**Problem statement**
Rewrite every row from the line containing "Select the rotated y-axis title" down to the line containing "Action: pyautogui.click(x=182, y=259)", requests included, and raise each x and y coordinate in the answers by 34. Leave all other text and numbers as they are.

====

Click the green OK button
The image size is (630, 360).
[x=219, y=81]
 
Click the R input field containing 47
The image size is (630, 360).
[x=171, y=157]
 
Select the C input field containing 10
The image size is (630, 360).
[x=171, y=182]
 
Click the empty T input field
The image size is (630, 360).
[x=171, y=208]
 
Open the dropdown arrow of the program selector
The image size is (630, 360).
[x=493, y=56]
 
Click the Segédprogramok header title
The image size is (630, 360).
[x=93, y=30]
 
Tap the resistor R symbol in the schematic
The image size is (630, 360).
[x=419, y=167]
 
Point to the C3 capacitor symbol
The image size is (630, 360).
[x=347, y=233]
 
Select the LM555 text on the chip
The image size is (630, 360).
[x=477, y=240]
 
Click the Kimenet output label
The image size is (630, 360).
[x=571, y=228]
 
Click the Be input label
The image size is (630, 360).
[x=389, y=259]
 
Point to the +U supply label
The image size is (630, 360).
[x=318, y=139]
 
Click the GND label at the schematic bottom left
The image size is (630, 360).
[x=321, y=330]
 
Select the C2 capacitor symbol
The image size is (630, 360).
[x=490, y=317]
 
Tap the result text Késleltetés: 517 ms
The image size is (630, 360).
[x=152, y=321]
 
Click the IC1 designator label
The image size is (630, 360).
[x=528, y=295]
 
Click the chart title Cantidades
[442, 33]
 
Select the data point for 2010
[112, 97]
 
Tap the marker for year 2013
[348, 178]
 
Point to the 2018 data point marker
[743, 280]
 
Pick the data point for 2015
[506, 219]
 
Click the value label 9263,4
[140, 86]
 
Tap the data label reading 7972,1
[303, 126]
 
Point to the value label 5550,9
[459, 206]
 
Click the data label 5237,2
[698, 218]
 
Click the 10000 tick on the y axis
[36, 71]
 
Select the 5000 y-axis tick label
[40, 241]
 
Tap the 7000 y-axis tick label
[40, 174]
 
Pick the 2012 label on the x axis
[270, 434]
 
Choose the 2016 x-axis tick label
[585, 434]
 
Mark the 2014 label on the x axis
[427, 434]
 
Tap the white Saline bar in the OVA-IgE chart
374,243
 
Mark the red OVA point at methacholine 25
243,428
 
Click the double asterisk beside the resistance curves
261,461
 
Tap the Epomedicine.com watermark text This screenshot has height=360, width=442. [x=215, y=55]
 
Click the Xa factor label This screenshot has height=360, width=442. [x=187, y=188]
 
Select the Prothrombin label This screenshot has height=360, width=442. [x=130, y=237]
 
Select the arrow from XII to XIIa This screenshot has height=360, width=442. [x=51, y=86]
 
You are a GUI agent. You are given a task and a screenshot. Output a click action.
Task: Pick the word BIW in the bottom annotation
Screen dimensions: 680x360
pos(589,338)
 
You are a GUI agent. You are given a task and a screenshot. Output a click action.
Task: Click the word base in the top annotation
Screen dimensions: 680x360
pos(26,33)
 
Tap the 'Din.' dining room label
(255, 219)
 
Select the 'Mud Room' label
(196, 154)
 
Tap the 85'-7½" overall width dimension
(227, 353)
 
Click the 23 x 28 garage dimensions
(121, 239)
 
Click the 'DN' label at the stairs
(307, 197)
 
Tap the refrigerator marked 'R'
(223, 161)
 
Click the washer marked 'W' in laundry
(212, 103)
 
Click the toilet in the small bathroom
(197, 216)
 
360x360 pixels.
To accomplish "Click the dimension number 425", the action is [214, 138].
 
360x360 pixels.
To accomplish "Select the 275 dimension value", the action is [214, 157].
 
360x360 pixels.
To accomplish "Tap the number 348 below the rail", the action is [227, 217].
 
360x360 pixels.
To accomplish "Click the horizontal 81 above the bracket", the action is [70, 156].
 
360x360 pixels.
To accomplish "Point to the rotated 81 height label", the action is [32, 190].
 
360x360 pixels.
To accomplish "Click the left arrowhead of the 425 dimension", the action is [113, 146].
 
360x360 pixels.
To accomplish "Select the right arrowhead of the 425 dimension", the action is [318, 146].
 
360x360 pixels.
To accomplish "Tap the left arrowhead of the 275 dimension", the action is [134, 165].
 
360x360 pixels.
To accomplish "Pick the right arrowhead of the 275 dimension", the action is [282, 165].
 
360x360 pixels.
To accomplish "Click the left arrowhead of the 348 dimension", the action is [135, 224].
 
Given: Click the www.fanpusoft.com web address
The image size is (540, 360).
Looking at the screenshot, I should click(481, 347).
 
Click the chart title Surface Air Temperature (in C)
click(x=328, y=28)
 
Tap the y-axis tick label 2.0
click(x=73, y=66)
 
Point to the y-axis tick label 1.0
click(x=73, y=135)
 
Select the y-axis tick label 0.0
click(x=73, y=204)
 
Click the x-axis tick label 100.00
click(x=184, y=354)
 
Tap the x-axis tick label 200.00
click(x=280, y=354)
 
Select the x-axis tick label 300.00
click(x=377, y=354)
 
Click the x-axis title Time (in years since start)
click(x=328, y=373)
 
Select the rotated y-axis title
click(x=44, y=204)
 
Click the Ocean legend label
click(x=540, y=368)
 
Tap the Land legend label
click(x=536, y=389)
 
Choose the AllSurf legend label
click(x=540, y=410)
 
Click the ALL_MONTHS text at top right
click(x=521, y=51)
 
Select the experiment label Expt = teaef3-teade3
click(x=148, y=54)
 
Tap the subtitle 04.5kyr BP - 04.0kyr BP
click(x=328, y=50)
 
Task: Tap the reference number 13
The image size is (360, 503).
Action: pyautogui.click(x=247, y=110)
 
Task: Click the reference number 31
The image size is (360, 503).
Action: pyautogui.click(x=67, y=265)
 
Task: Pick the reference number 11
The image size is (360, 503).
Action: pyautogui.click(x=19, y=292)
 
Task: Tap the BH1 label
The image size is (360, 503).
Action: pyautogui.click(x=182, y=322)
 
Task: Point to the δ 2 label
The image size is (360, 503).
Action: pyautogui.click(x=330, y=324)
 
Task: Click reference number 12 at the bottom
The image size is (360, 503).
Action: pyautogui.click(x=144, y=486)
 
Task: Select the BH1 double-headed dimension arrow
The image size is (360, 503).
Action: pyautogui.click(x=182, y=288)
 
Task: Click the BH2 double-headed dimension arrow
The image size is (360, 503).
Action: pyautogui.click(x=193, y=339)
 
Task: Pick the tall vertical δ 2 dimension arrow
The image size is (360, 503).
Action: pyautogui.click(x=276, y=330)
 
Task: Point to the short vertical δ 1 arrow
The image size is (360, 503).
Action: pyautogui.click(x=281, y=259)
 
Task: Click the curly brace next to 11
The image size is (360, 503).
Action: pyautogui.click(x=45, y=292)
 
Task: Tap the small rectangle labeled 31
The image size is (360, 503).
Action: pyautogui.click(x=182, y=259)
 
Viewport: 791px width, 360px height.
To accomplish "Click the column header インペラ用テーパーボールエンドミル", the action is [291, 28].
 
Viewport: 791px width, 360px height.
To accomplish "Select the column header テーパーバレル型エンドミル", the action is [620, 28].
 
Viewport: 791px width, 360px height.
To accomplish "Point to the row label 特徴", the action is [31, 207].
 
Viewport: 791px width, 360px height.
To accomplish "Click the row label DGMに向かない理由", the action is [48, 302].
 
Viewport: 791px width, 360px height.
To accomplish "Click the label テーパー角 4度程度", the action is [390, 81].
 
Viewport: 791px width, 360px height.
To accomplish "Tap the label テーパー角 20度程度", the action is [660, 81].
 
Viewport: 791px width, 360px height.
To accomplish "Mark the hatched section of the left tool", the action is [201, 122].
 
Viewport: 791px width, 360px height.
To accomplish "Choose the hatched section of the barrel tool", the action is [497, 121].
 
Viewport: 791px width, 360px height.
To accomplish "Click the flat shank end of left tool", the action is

====

**Answer to the problem**
Select the rotated y-axis title
click(x=78, y=238)
 
Click the Ocean legend label
click(x=574, y=402)
 
Tap the Land legend label
click(x=570, y=423)
 
Choose the AllSurf legend label
click(x=574, y=444)
 
Click the ALL_MONTHS text at top right
click(x=555, y=85)
 
Select the experiment label Expt = teaef3-teade3
click(x=182, y=88)
 
Tap the subtitle 04.5kyr BP - 04.0kyr BP
click(x=362, y=84)
 
Task: Tap the reference number 13
The image size is (360, 503).
Action: pyautogui.click(x=281, y=144)
 
Task: Click the reference number 31
The image size is (360, 503).
Action: pyautogui.click(x=101, y=299)
 
Task: Pick the reference number 11
The image size is (360, 503).
Action: pyautogui.click(x=53, y=326)
 
Task: Tap the BH1 label
The image size is (360, 503).
Action: pyautogui.click(x=216, y=356)
 
Task: Point to the δ 2 label
The image size is (360, 503).
Action: pyautogui.click(x=364, y=358)
 
Task: Click reference number 12 at the bottom
The image size is (360, 503).
Action: pyautogui.click(x=178, y=520)
 
Task: Select the BH1 double-headed dimension arrow
The image size is (360, 503).
Action: pyautogui.click(x=216, y=322)
 
Task: Click the BH2 double-headed dimension arrow
The image size is (360, 503).
Action: pyautogui.click(x=227, y=373)
 
Task: Pick the tall vertical δ 2 dimension arrow
The image size is (360, 503).
Action: pyautogui.click(x=310, y=364)
 
Task: Point to the short vertical δ 1 arrow
The image size is (360, 503).
Action: pyautogui.click(x=315, y=293)
 
Task: Click the curly brace next to 11
The image size is (360, 503).
Action: pyautogui.click(x=79, y=326)
 
Task: Tap the small rectangle labeled 31
The image size is (360, 503).
Action: pyautogui.click(x=216, y=293)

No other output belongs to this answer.